Youth inmates abused near Darwin
July 28, 2016Juan Mendez, a UN special rapporteur, told Australia's Radio National Thursday that video footage showing mistreatment of six aboriginal boys at the Don Dale Youth Detention Center indicated a "very worrisome development that can amount to torture."
He said there was no question that very severe pain and suffering had been inflicted that could "amount to torture or to cruel, inhuman or degrading treatment."
The video, filmed between 2010 and 2014, showed guards tear-gassing boys aged between 13 and 17 years in their cells, and strapped to chairs with hoods over their heads and being beaten.
One of the detainees could be heard saying he could not breathe after one teen escaped his cell. Officials had claimed that the teens had staged a riot.
A guard was shown hurling a 13-year-old across the room onto his bed.
The footage was aired on Monday by the ABC television program "Four Corners."
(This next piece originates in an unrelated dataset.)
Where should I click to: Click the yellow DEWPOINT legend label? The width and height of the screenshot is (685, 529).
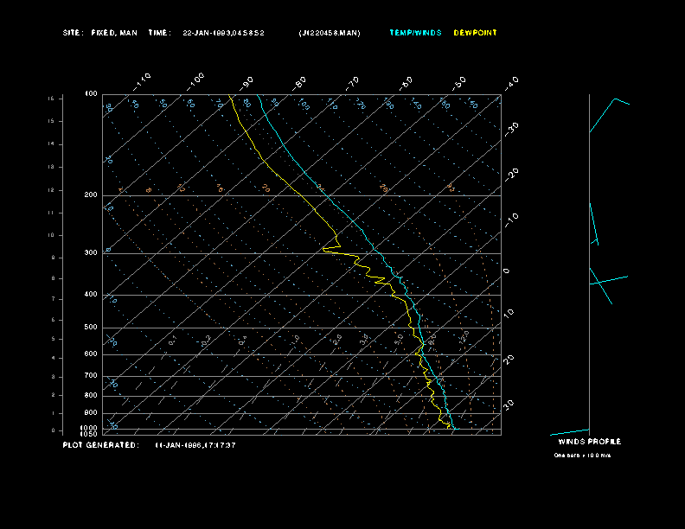[475, 33]
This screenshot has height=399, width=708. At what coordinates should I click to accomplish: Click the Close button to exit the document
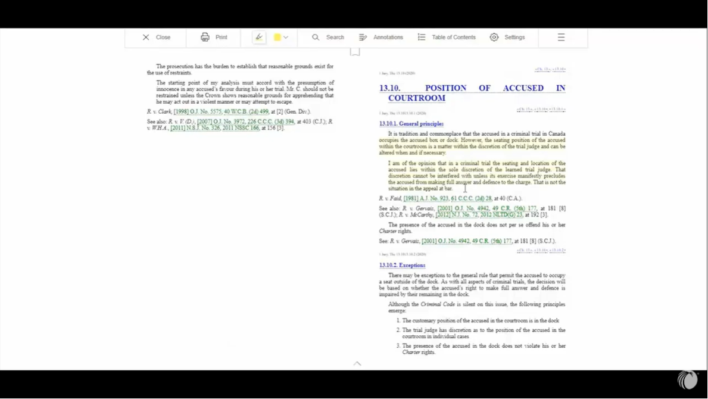pyautogui.click(x=155, y=37)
Australia's diverse Aboriginal communities make up just three percent of the continent's population but 27 percent of those in its prisons.
Not aware, says NT head
Northern Territory Chief Minister Adam Giles (pictured above center), who sacked his corrections minister John Elferink on Tuesday, insisted that he had not been aware of the extent of the abuse.
"I sat and watched the footage and recognized horror through my eyes," Giles told reporters in Darwin.
Calls for wider inquiry
Rights groups have called for the royal commission launched by Turnbull to be conducted nationwide-wide into treatment of juvenile detainees.
Prime Minister Turnbull rejected that Wednesday, saying such a probe would drag on too long and would not deliver answers "you need in respect to the Northern Territory."
Previous report ignored?
A commissioner's report into some incidents in 2015 found fault with guards' behavior but its findings were not acted upon.
Former workers in youth detention centers in neighboring Queensland state said they had previously been sacked for speaking out about violence against minors.
Disadvantaged
In the Northern Territory 94 percent of juvenile inmates have aboriginal origins.
Amnesty International said Aboriginal children are 26 times more likely to be jailed than their non-indigenous counterparts and face poor educational prospects, high unemployment and substance abuse.